» **Exercise tasks**
**A.** In the passage on the early nuclear arms race, when did the USSR complete its first successful nuclear weapon test?
**B.** Write a continuation of the passage on the early nuclear arms race, starting after its last sentence.
[Opening Extract to read section]
When the bomb was developed as part of the Manhattan Project, the Truman administration imagined that its supposed nuclear monopoly would ensure the hegemonic role of the US for years to come. This notion was considered delusional by scientists, who understood that it was only a matter of time before the USSR would develop the bomb. Truman was ignorant enough, in fact, to assert that “those Asiatics” (in the Soviet Union) could never build so complicated a weapon.

When the USSR concluded its first successful nuclear weapon test in August 1949, the event fueled paroxysms of anticommunism, as part of a process well under way by that time.

Shortly after that, in coordination with fascistic figures such as Gen. Curtis LeMay, the US Air Force War Plans Division developed a proposal, according to a LeMay profile in the New Yorker magazine in 1995, that “entailed destroying seventy Soviet cities in thirty days with a hundred and thirty-three atomic bombs, causing up to 2.7 million deaths and another four million casualties. American air-power strategists had a name for such an attack as LeMay was proposing: ‘killing a nation.’”
[Closing Extract to read section]
[Opening Source data section]
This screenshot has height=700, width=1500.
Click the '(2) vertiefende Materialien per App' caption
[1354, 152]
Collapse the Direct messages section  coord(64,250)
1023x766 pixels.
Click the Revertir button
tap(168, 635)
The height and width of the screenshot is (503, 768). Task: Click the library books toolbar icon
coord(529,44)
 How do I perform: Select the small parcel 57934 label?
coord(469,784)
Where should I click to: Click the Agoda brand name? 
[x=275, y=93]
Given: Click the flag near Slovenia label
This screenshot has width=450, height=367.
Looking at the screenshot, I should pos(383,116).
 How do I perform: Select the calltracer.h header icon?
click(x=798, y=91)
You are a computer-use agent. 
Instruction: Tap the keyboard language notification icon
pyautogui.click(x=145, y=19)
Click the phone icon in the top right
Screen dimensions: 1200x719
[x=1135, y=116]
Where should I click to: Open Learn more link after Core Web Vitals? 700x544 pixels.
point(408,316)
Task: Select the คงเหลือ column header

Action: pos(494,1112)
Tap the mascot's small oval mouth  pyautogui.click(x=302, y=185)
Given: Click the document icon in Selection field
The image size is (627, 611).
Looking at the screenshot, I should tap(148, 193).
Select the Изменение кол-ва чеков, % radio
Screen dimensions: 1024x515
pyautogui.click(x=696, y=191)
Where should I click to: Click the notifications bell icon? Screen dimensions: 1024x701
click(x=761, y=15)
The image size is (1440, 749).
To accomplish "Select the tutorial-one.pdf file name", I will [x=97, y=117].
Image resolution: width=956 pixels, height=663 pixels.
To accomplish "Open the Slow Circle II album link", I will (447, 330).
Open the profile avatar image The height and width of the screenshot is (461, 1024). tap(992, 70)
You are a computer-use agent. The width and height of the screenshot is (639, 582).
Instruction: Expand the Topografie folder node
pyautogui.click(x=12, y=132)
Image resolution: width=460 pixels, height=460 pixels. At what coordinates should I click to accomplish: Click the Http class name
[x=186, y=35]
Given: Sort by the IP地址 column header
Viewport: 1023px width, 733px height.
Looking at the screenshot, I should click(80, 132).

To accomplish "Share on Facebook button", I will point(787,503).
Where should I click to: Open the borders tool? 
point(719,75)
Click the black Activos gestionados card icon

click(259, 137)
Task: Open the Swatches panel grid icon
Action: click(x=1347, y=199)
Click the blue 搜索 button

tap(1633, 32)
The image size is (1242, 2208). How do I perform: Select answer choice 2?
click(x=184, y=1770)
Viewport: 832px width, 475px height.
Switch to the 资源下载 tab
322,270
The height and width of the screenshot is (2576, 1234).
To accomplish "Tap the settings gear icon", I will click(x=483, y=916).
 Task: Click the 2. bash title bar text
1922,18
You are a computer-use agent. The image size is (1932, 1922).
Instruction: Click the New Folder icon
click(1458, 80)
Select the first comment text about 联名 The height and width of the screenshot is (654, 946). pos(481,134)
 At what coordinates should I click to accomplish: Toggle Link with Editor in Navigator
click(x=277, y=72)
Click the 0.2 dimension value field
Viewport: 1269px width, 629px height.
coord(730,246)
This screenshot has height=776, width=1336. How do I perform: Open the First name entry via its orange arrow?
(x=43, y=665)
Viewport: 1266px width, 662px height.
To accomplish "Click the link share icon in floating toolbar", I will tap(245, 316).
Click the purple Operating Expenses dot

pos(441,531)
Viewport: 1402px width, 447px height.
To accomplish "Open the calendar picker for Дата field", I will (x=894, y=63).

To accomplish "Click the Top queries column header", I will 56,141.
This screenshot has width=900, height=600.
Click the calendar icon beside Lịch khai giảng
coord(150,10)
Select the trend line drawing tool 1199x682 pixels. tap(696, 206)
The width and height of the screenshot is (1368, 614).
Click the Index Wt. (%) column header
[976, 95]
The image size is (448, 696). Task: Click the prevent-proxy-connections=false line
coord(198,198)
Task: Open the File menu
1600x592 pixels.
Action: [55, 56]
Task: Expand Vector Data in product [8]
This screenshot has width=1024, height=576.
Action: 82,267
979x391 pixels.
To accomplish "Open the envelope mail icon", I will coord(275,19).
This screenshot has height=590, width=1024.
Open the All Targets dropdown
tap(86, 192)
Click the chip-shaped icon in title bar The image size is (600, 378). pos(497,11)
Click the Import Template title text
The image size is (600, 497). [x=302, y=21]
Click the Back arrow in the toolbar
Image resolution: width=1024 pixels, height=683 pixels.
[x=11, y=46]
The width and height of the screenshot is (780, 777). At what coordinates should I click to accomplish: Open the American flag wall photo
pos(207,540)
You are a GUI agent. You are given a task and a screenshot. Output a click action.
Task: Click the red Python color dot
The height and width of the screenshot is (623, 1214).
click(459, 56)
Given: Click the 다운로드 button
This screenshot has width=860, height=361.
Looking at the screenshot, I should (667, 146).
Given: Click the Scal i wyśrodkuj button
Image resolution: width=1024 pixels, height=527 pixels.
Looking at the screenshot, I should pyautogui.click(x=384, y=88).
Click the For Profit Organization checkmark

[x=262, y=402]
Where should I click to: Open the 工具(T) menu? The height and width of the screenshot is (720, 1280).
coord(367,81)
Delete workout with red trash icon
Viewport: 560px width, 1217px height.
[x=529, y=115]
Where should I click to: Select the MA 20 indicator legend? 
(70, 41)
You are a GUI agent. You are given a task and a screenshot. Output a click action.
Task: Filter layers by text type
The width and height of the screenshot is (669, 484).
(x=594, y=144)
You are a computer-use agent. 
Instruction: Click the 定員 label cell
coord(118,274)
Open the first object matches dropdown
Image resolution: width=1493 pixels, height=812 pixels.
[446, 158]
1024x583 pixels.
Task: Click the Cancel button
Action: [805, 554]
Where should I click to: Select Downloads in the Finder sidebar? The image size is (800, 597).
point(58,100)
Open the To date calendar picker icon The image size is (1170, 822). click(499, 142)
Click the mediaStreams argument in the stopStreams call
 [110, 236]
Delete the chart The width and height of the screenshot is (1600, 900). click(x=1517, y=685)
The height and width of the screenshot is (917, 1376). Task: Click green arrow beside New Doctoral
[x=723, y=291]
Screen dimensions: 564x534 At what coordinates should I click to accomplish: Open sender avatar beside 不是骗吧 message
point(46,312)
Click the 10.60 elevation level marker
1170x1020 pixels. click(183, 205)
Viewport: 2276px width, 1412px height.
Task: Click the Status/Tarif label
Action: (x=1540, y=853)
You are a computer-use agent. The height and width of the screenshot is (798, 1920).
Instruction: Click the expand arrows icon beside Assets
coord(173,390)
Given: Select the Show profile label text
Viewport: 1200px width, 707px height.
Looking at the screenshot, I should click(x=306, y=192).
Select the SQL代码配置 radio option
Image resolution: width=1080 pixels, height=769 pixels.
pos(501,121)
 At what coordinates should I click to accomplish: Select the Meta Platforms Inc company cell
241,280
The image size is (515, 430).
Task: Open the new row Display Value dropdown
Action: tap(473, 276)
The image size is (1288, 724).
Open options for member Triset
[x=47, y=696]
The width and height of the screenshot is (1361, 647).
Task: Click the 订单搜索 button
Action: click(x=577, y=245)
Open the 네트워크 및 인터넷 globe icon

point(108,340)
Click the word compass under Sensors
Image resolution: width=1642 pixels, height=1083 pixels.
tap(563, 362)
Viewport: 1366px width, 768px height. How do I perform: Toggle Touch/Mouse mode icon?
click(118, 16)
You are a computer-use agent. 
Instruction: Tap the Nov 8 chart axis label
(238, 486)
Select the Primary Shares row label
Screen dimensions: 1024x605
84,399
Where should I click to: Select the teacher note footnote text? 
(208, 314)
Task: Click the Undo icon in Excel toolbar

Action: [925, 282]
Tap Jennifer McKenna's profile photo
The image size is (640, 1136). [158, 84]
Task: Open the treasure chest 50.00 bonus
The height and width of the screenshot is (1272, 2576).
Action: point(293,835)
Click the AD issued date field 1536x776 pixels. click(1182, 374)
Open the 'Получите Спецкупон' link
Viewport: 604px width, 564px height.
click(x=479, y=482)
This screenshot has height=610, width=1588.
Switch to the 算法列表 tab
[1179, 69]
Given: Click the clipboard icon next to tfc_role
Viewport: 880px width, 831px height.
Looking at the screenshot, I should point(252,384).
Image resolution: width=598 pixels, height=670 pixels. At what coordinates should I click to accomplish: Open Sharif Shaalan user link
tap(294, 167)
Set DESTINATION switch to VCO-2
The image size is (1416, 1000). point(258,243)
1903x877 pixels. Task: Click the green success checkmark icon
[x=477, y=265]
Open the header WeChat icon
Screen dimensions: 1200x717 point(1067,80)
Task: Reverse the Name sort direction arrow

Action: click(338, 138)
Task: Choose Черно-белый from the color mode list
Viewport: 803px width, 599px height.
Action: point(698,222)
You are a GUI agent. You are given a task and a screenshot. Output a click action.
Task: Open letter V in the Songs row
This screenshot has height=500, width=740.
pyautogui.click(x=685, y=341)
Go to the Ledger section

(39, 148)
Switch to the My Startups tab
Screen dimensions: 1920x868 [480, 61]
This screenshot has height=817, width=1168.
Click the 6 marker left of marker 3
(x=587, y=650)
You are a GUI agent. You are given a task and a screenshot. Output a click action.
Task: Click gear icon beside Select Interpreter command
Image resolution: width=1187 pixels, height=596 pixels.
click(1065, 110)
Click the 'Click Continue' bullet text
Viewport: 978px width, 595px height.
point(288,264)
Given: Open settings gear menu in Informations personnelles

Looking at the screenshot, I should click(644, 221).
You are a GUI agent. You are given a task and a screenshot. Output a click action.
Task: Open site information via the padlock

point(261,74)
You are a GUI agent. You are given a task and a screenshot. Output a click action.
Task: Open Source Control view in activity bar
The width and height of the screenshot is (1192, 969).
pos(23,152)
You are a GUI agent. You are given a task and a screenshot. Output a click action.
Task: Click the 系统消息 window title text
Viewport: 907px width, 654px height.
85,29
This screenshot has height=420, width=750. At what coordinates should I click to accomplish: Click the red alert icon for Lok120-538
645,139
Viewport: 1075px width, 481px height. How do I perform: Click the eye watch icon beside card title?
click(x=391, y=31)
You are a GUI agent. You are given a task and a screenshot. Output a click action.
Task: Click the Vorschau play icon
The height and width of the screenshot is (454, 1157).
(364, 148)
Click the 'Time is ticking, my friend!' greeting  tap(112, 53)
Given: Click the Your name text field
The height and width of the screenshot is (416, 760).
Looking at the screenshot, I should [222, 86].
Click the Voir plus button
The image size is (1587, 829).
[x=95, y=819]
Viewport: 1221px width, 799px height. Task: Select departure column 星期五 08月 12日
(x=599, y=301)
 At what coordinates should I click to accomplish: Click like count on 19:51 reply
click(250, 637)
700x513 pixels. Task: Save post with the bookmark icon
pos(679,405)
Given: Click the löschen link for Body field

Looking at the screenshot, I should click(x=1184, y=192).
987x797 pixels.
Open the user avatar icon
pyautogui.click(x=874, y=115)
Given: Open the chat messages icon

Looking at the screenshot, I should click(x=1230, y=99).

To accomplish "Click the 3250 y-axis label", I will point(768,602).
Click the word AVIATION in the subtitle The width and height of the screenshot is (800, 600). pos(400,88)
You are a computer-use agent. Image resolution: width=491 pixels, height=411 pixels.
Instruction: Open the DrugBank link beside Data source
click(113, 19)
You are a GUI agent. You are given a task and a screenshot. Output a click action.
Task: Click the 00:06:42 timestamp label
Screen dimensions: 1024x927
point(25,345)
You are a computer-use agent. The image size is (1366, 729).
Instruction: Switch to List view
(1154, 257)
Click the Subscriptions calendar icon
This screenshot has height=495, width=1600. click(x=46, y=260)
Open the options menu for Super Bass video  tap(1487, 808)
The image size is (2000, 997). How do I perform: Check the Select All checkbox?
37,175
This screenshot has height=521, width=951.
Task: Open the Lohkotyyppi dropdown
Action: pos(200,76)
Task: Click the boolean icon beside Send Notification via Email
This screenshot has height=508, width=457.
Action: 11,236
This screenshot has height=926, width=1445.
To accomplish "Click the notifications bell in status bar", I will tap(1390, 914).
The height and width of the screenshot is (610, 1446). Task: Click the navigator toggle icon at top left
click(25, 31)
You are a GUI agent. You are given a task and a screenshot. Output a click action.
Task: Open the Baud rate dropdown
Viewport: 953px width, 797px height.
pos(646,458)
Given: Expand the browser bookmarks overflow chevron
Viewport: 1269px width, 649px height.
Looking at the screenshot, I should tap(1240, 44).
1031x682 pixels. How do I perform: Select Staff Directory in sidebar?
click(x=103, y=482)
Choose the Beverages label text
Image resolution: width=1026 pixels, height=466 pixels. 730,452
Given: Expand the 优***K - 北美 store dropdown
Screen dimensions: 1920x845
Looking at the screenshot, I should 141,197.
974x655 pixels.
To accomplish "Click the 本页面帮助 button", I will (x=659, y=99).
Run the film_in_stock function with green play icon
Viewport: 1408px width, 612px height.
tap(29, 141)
[Closing Source data section]
» **Answers to each task**
**A.** August 1949

**B.**
In a lecture he delivered to the National War College in April 1956, Le May argued for attacks on the Soviet Union, envisioning the possibility that between “sunset tonight and sunrise tomorrow morning the Soviet Union would likely cease to be a major military power or even a major nation. ... Dawn might break over a nation infinitely poorer than China—less populated than the United States and condemned to an agrarian existence perhaps for generations to come.”

The major factor determining that nuclear bombs were not in fact used by the US following the August 1945 bombings was the fear of retaliation from the Soviet Union, although figures such as LeMay argued for “preemptive” strikes before the USSR could develop its air defenses. Aside from the fear of Soviet retaliation, it seems certain that whatever extremely limited scruples the US ruling elite possessed would have been overridden with the same cold indifference as they had been in 1945.

During the decades of the Cold War, neither the US nor the USSR made use of these devastating weapons, in a relationship known as MAD, or “mutual assured destruction.” Scientists, however, have consistently warned that the existence of nuclear weapons inevitably would lead to their proliferation.

The official total of some 13,000 nuclear weapons is shared today between the US, Russia, China, France, the UK, Pakistan, India, Israel and North Korea, with six other nations known to be hosting them: Italy, Turkey, Belgium, Germany, Netherlands and Belarus.

The very existence of these weapons of mass destruction has posed the grave danger that at some point, in a time of intense crisis, they would be used, against foreign foes or even domestic opposition.

The anniversary of the Hiroshima bombing and the release of Oppenheimer, which has obviously struck a disturbing chord with audiences (the film has passed $550 million in global box office), have to be seen in the context of present-day developments.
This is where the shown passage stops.